Filter the rows and copy out each line that contains the string "resolution".

Data to process:
>>>

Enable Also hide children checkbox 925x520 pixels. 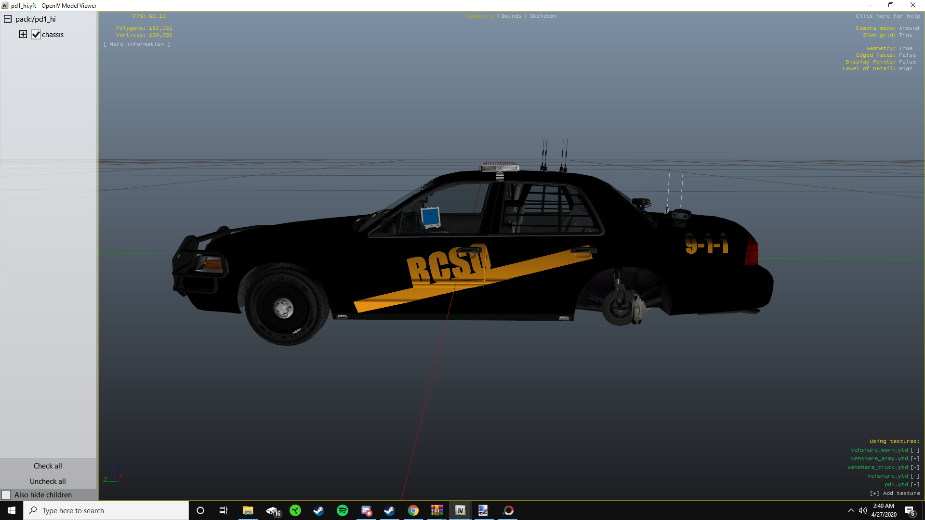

<<<
>>>

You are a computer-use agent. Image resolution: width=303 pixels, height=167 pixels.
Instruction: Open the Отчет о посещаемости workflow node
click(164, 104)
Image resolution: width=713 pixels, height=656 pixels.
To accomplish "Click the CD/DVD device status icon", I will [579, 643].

<<<
>>>

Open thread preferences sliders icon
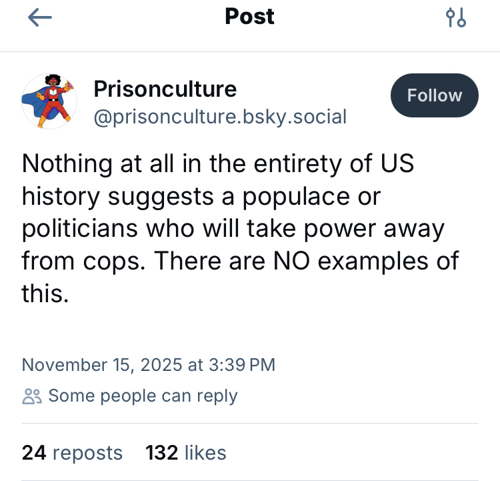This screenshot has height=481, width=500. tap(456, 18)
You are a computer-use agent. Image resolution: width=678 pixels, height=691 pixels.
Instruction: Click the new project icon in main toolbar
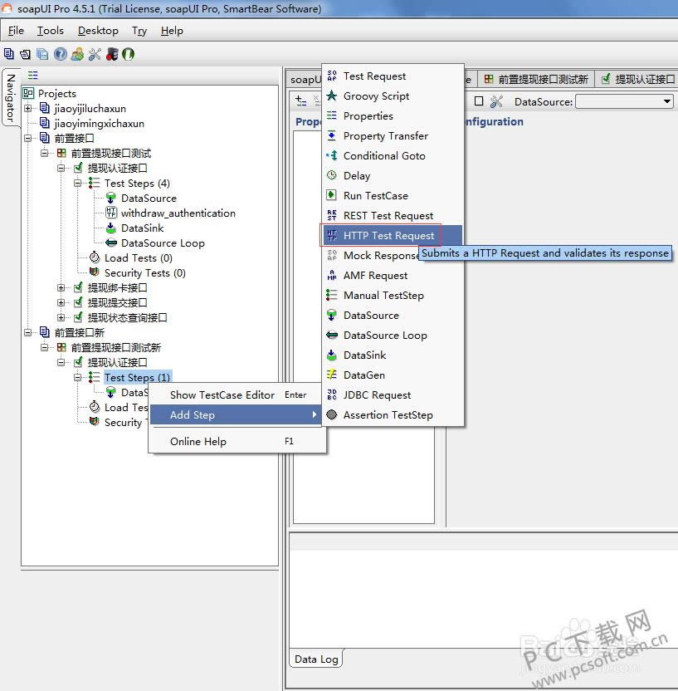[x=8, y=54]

<<<

Reply:
You are a computer-use agent. Image resolution: width=303 pixels, height=167 pixels.
Image resolution: width=713 pixels, height=656 pixels.
You are a computer-use agent. Image resolution: width=678 pixels, height=691 pixels.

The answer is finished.